Family of girl with rare chromosomal disorder creates nonprofit to help research condition

Karina Shah, 6, has spent her life living with a Chromosome 8p abnormality, a rare chromosomal disorder.

There are 200 known cases in the world.

Human cells ordinarily have 23 pairs of chromosomes, but in Karina's case, the eighth pair of chromosomes has a section that is missing, another section duplicated and flipped around. This causes cognitive delays or impairment, low muscle tone, and many other health concerns.

Karina and her courageous family have been on a mission to learn as much as they can about the disorder.

Of Friday, the Shah family and more than 60 families from across the globe came together for the first-ever conference for patients with some type of rearrangement of their Chromosome 8p.

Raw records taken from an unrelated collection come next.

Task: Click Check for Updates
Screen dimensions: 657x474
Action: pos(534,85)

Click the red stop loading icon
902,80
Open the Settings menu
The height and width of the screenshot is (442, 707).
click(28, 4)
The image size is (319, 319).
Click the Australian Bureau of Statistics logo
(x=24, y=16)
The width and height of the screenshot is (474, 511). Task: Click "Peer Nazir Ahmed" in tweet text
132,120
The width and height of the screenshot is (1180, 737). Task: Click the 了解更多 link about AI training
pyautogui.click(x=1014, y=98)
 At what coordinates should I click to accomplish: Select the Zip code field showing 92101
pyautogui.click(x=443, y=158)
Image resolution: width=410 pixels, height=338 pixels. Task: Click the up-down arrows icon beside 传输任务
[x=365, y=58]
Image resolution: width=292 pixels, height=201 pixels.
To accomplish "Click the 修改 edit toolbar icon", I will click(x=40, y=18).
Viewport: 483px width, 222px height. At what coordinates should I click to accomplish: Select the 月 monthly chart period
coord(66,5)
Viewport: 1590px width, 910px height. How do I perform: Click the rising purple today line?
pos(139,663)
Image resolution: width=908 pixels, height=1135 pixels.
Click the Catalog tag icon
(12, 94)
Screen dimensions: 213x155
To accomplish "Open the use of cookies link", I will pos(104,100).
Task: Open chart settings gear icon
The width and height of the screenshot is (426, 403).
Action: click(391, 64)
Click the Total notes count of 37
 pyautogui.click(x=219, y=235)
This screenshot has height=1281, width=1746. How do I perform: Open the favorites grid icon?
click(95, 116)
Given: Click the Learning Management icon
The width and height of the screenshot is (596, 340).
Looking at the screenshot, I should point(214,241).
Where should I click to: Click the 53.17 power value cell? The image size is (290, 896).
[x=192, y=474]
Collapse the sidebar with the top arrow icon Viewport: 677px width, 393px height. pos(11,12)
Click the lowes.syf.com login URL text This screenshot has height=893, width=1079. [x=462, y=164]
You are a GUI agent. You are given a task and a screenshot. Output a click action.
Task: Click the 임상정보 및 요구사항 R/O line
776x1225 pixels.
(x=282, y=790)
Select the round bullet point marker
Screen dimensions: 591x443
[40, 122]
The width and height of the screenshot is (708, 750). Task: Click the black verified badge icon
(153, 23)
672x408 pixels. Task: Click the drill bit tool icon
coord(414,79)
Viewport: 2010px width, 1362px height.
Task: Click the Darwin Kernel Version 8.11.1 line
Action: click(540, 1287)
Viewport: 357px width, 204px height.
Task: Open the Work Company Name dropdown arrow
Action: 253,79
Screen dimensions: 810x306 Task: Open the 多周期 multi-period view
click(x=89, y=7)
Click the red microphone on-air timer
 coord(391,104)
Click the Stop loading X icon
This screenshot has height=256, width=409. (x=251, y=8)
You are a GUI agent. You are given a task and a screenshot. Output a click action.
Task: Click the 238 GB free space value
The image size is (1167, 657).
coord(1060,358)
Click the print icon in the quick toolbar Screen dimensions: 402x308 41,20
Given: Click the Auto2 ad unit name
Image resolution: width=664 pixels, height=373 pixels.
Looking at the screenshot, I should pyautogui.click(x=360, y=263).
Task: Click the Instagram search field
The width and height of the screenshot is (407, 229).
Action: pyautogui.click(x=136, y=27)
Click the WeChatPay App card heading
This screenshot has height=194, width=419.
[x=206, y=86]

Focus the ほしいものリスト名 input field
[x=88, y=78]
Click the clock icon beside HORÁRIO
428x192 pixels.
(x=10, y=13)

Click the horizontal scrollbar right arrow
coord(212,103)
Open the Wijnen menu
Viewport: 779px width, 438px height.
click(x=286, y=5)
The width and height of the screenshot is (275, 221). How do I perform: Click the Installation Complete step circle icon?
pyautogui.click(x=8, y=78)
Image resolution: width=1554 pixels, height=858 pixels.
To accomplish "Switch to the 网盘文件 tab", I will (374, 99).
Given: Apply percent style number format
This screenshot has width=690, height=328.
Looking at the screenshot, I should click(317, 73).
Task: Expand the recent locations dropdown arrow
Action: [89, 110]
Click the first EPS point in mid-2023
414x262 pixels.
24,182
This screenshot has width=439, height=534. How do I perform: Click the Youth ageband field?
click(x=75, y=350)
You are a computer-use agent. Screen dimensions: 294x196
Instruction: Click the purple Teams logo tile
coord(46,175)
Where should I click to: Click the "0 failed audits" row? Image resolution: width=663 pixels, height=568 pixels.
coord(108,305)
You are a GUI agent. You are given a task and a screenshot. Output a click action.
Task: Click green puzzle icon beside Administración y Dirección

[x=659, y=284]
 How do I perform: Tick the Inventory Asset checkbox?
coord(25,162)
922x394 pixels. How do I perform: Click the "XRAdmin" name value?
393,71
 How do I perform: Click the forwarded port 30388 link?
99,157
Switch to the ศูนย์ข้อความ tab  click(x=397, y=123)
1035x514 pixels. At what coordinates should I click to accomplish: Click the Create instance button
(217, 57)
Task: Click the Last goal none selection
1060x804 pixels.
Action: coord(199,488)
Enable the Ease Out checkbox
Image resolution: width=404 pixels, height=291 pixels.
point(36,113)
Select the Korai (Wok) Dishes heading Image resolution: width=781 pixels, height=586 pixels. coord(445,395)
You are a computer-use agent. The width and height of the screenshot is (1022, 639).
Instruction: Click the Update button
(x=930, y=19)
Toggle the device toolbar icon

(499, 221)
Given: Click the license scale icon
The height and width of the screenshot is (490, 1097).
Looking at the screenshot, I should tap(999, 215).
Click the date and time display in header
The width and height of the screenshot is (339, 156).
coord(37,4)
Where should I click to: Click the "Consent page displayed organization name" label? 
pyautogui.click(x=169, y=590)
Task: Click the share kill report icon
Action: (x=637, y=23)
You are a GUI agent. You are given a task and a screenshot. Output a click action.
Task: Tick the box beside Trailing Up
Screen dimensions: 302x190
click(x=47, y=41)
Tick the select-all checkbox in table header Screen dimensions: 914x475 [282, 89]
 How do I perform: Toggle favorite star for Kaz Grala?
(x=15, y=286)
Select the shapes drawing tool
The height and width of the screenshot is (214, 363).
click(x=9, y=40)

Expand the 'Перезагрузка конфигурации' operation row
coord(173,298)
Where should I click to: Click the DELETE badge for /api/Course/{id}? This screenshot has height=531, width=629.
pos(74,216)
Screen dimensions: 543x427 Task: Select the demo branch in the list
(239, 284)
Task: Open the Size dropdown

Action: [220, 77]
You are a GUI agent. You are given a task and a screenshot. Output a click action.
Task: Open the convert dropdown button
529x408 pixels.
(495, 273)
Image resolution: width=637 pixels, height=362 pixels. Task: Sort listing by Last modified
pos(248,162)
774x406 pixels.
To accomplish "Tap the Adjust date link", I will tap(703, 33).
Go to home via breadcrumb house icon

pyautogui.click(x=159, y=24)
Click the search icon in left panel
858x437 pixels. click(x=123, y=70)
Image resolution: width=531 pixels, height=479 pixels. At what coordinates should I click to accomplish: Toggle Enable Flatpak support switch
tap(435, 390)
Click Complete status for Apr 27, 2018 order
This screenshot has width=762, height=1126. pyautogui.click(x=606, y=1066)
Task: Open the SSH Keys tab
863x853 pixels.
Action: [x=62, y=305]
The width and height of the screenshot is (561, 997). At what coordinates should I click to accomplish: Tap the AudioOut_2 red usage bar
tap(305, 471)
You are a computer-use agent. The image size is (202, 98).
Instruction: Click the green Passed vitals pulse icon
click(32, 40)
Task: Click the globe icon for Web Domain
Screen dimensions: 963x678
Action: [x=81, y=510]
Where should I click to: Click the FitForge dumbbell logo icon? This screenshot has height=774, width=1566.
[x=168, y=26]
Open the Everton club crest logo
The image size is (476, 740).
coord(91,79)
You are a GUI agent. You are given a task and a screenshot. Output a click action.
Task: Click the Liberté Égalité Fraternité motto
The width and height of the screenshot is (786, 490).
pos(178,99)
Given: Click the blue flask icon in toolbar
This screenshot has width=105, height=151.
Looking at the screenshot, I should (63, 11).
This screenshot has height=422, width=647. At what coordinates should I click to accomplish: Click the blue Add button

"Even if something wasn't to come from the end of it all, we've all met each other and we've actually learned from each other so that in itself is a therapy," said Julienne Donnely, whose son, Juan, has a Chromosome 8p abnormality.

Only a handful of doctors across the globe have studied the disorder, so the Shah family took it upon themselves to create the non-profit Project 8p, which aims to fund new research programs to do more research on Chromosome 8p.

The doctors in the new research program will publish their findings by the end of this year, which the families hope will bring them one more step closer to understanding the disorder.